[Entries taken from a collection]
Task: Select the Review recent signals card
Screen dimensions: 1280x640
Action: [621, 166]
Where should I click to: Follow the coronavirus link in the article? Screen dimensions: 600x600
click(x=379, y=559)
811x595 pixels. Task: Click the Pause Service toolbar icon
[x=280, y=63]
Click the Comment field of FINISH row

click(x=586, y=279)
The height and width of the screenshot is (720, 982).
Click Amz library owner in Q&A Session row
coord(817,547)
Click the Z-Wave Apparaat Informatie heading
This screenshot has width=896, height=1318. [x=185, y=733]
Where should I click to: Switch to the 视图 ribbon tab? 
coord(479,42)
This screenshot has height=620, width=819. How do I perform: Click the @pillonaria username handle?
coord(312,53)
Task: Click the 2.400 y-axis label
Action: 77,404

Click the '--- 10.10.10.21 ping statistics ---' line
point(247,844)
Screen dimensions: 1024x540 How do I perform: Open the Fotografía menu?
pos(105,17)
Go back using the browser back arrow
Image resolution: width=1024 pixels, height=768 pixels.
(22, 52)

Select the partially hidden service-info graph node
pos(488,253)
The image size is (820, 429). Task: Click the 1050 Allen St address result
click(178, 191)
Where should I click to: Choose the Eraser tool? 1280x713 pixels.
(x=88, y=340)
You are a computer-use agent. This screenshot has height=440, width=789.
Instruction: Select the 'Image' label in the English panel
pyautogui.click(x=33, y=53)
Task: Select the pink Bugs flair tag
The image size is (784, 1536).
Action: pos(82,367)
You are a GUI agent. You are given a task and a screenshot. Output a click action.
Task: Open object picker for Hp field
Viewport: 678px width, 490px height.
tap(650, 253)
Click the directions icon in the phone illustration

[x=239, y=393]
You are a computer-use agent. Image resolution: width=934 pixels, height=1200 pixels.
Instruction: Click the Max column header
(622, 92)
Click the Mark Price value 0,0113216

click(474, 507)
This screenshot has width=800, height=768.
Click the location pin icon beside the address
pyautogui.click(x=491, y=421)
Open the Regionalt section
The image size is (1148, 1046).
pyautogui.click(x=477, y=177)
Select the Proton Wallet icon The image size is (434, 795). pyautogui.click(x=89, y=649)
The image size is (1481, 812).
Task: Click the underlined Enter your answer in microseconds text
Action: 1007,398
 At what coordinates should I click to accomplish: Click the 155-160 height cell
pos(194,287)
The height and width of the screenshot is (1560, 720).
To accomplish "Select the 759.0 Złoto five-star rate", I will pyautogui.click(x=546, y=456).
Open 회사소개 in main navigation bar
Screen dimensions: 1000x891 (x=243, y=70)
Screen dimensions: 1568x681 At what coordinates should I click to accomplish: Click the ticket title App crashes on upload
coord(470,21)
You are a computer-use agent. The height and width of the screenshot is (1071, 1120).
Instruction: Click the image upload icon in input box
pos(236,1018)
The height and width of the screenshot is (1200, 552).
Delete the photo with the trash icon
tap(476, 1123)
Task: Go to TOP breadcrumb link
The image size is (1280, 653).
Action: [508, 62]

**What you have to do**
Exactly as shown above, return all of the entries.

**Output of the task**
Task: Select the Review recent signals card
Screen dimensions: 1280x640
Action: [621, 166]
Where should I click to: Follow the coronavirus link in the article? Screen dimensions: 600x600
click(x=379, y=559)
811x595 pixels. Task: Click the Pause Service toolbar icon
[x=280, y=63]
Click the Comment field of FINISH row

click(x=586, y=279)
The height and width of the screenshot is (720, 982).
Click Amz library owner in Q&A Session row
coord(817,547)
Click the Z-Wave Apparaat Informatie heading
This screenshot has width=896, height=1318. [x=185, y=733]
Where should I click to: Switch to the 视图 ribbon tab? 
coord(479,42)
This screenshot has height=620, width=819. How do I perform: Click the @pillonaria username handle?
coord(312,53)
Task: Click the 2.400 y-axis label
Action: 77,404

Click the '--- 10.10.10.21 ping statistics ---' line
point(247,844)
Screen dimensions: 1024x540 How do I perform: Open the Fotografía menu?
pos(105,17)
Go back using the browser back arrow
Image resolution: width=1024 pixels, height=768 pixels.
(22, 52)

Select the partially hidden service-info graph node
pos(488,253)
The image size is (820, 429). Task: Click the 1050 Allen St address result
click(178, 191)
Where should I click to: Choose the Eraser tool? 1280x713 pixels.
(x=88, y=340)
You are a computer-use agent. This screenshot has height=440, width=789.
Instruction: Select the 'Image' label in the English panel
pyautogui.click(x=33, y=53)
Task: Select the pink Bugs flair tag
The image size is (784, 1536).
Action: pos(82,367)
You are a GUI agent. You are given a task and a screenshot. Output a click action.
Task: Open object picker for Hp field
Viewport: 678px width, 490px height.
tap(650, 253)
Click the directions icon in the phone illustration

[x=239, y=393]
You are a computer-use agent. Image resolution: width=934 pixels, height=1200 pixels.
Instruction: Click the Max column header
(622, 92)
Click the Mark Price value 0,0113216

click(474, 507)
This screenshot has width=800, height=768.
Click the location pin icon beside the address
pyautogui.click(x=491, y=421)
Open the Regionalt section
The image size is (1148, 1046).
pyautogui.click(x=477, y=177)
Select the Proton Wallet icon The image size is (434, 795). pyautogui.click(x=89, y=649)
The image size is (1481, 812).
Task: Click the underlined Enter your answer in microseconds text
Action: 1007,398
 At what coordinates should I click to accomplish: Click the 155-160 height cell
pos(194,287)
The height and width of the screenshot is (1560, 720).
To accomplish "Select the 759.0 Złoto five-star rate", I will pyautogui.click(x=546, y=456).
Open 회사소개 in main navigation bar
Screen dimensions: 1000x891 (x=243, y=70)
Screen dimensions: 1568x681 At what coordinates should I click to accomplish: Click the ticket title App crashes on upload
coord(470,21)
You are a computer-use agent. The height and width of the screenshot is (1071, 1120).
Instruction: Click the image upload icon in input box
pos(236,1018)
The height and width of the screenshot is (1200, 552).
Delete the photo with the trash icon
tap(476, 1123)
Task: Go to TOP breadcrumb link
The image size is (1280, 653).
Action: [508, 62]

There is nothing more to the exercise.